Untold Stories from the Falklands Campaign

By Christopher Hilton

The History Press

Copyright © 2012 Christopher Hilton
All rights reserved.
ISBN: 978-0-7524-7776-3



It seemed a most trivial thing. On 20 December 1981 an Argentine scrap metal merchant, Constantino Davidoff, landed on South Georgia, an island lost in the cold waters of the southern Atlantic. With the South Sandwich Islands, which lay some 300 miles further on, it represented, literally and figuratively, the end of the British Empire.

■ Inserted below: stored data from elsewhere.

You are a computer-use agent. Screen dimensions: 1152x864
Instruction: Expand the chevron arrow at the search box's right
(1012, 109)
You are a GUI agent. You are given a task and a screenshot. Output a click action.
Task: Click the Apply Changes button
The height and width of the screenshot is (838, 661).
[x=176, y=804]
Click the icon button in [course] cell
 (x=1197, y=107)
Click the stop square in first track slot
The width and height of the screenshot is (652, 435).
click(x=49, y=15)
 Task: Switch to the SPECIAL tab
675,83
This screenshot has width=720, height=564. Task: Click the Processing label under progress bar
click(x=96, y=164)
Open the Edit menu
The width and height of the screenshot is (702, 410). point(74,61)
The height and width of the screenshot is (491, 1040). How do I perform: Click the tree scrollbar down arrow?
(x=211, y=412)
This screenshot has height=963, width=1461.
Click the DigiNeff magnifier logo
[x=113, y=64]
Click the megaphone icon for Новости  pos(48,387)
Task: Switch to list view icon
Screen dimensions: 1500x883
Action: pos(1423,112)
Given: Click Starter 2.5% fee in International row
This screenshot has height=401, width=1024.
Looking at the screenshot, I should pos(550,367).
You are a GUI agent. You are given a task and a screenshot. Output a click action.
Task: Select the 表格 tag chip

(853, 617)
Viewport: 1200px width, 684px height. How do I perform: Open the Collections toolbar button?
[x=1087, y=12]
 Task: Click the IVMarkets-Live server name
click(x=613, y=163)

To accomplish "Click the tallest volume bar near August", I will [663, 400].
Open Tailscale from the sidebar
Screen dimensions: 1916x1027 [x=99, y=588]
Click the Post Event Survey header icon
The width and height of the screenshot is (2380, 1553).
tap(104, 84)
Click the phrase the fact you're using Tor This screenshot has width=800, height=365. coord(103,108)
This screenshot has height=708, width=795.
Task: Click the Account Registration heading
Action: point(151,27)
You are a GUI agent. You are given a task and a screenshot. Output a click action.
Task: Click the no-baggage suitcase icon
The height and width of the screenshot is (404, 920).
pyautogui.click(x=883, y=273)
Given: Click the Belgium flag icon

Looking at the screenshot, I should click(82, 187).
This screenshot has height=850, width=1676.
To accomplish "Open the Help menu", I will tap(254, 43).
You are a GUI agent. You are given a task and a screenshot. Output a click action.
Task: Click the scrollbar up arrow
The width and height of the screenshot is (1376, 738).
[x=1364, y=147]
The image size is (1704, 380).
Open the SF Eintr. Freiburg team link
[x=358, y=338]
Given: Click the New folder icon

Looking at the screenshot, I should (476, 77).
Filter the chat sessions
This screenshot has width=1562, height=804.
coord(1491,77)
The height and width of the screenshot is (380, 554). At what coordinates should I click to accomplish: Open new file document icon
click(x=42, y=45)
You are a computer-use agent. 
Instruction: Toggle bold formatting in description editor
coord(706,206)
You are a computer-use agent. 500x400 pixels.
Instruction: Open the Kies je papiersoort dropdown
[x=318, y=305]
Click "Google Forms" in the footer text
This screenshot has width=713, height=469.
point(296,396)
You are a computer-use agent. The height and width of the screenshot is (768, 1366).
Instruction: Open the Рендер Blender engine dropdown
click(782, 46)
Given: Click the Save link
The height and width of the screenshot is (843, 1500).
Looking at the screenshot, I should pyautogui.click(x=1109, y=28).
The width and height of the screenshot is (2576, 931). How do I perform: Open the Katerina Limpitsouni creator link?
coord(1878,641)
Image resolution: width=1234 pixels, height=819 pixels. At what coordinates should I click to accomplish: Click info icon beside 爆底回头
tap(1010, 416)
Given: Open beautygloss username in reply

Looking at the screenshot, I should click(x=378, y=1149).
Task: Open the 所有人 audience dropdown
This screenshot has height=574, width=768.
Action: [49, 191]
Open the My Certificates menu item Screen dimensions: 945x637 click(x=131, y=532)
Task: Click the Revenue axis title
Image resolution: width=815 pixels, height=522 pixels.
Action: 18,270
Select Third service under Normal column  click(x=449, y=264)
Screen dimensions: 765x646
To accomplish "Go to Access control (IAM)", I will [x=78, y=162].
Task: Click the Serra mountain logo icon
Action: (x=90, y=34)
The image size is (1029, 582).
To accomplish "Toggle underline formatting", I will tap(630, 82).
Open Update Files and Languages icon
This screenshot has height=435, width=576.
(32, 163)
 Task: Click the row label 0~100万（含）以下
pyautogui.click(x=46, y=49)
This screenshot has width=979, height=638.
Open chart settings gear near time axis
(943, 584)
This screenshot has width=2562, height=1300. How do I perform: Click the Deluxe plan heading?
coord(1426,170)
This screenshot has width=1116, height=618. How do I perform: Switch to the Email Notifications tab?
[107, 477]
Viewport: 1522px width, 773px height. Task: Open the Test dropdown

South Georgia has been described as 'breathtakingly beautiful and a sight on an early spring day not easily forgotten'. It has also been described as:

long and narrow, shaped like a huge, curved, fractured and savaged whale bone, some 170 kilometres long and varying from 2 to 40 kilometres wide. Two mountain ranges (Allardyce and Salvesen) provide its spine, rising to 2,934 metres at Mount Paget's peak (eleven peaks exceed 2,000 metres). Huge glaciers, ice caps and snowfields cover about 75% of the island in the austral summer (November to January); in winter (July to September) a snow blanket reaches the sea. The island then drops some 4,000 metres to the sea floor.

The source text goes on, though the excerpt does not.